Luna

Ce nouveau féminin

Luna, premier film d’Elsa Diringer, fait le portait d’une fille d’aujourd’hui qui s’accroche aux cimaises de la galerie générationnelle d’un nouveau cinéma de femmes.

Un jour, peut-être, on arrêtera le temps sur ce moment particulier où le jeune cinéma français a démultiplié l’image du féminin. Une nouvelle vague de réalisatrices débutantes place au centre de premiers films vigoureux de jeunes héroïnes en liberté : c’est Ava de Léa Mysius ; Jeune Femme de Léonor Serraille ; Grave de Julia Ducournau ; La fête est finie de Marie Garel-Weis.

Ce cinéma féminin n’est pas de revendication, de lutte, de contestation : il ne se produit pas avec un discours d’opposition, contre un masculin dominant, un sexisme discriminant, un ordre inégalitaire. Son moteur n’est pas militant, haro sur la misogynie. Il dit comment vivent les filles d’aujourd’hui, leurs peurs, leurs désirs, leurs rêves. Ce ne sont pas des poupées qui disent non, ces filles modernes sont des combattantes, elles sont vaillantes, elles sont vivantes, elles sont fières.

Luna de Elsa Diringer. Copyright Pyramide Distribution.

Luna d’Elsa Diringer, ajoute à cette série de portraits, composés au prisme du récit d’apprentissage. Rebelle et déboussolée, Luna quitte l’adolescence par la violence (vol, viol en réunion dont elle n’est pas la victime mais complice, avortement) et entre dans le monde adulte par l’espérance (un travail, un amour naissant). C’est l’été, le sud, le soleil est au zénith, il jette sa lumière crue sur la chronique brûlante des jours funambules de la jeune fille en quête d’indépendance.

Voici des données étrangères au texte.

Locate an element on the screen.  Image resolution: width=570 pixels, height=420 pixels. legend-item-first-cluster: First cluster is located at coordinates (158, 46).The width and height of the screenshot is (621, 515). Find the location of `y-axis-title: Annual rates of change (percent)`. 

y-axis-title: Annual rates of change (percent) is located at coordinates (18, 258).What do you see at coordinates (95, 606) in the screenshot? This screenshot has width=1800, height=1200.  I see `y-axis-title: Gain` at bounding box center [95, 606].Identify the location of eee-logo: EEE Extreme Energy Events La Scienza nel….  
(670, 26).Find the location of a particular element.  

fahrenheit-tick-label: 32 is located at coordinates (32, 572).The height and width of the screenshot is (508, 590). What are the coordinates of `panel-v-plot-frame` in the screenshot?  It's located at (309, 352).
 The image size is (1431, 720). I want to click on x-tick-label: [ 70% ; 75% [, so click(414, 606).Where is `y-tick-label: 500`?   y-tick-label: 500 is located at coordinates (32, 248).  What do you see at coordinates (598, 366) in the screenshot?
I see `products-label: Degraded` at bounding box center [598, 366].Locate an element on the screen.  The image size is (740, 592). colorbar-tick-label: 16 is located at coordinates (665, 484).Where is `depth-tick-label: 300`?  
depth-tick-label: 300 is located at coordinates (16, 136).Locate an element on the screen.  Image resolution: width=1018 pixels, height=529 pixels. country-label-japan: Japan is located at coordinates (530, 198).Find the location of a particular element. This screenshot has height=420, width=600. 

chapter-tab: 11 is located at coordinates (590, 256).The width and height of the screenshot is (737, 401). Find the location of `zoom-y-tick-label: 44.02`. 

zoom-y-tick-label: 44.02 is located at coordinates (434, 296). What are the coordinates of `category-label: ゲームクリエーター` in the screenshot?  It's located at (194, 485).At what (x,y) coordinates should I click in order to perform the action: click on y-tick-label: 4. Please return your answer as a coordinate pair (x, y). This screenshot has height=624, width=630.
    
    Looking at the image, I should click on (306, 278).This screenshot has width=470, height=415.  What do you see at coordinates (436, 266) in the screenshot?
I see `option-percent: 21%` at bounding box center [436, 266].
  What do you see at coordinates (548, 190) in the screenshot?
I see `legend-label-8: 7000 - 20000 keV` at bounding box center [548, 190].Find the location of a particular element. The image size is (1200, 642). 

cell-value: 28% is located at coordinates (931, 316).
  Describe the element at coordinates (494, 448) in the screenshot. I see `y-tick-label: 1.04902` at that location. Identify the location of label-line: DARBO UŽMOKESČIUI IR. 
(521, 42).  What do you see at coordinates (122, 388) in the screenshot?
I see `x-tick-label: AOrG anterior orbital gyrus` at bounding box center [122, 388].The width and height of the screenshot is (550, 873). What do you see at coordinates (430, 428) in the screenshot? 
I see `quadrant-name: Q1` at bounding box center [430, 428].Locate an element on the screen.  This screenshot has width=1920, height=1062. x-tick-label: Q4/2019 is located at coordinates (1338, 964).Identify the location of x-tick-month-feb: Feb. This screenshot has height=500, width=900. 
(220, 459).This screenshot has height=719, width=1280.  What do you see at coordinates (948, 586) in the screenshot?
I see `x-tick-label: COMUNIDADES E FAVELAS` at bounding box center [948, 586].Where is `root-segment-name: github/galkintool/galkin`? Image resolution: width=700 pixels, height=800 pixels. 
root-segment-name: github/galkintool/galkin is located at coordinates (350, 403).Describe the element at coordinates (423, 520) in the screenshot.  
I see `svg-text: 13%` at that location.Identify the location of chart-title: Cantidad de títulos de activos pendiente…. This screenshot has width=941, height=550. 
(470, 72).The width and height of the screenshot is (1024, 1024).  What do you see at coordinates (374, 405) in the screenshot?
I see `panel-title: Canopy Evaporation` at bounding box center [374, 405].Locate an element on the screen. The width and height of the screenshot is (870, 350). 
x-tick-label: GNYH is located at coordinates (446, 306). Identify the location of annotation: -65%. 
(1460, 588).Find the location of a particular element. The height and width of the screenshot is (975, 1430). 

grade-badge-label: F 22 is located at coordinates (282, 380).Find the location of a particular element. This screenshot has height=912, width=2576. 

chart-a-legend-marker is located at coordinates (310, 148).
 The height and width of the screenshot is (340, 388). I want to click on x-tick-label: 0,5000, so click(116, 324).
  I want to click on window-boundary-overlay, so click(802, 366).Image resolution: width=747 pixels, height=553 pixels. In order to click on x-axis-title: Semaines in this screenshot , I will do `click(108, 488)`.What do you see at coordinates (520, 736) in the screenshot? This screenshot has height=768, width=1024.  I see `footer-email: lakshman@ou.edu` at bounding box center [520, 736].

Elle vit seule avec sa mère, de pas grand-chose, elle marche sur un fil, au bord du vide et des déséquilibres, entre solitude et révolte.

Le récit tient sur peu d’intrigue, peu de profondeur, la réalisation d’Elsa Diringer a peu d’idées fortes, mais la caméra ne lâche pas son héroïne et dans sa proximité, possède l’énergie brute de Laëtitia Clément. Castée à la sauvage, cette nouvelle actrice impose son beau tempérament à l’errance sentimentale et existentielle de son personnage. Il y a en elle le dur, le doux, les contrastes changeants d’un naturel déconcertant. À son côté, il y a Rod Paradot, revenu la tête haute, moins indompté, moins cabré, mais toujours un peu farouche : il est amoureux et vibrant, il est troublant et superbe.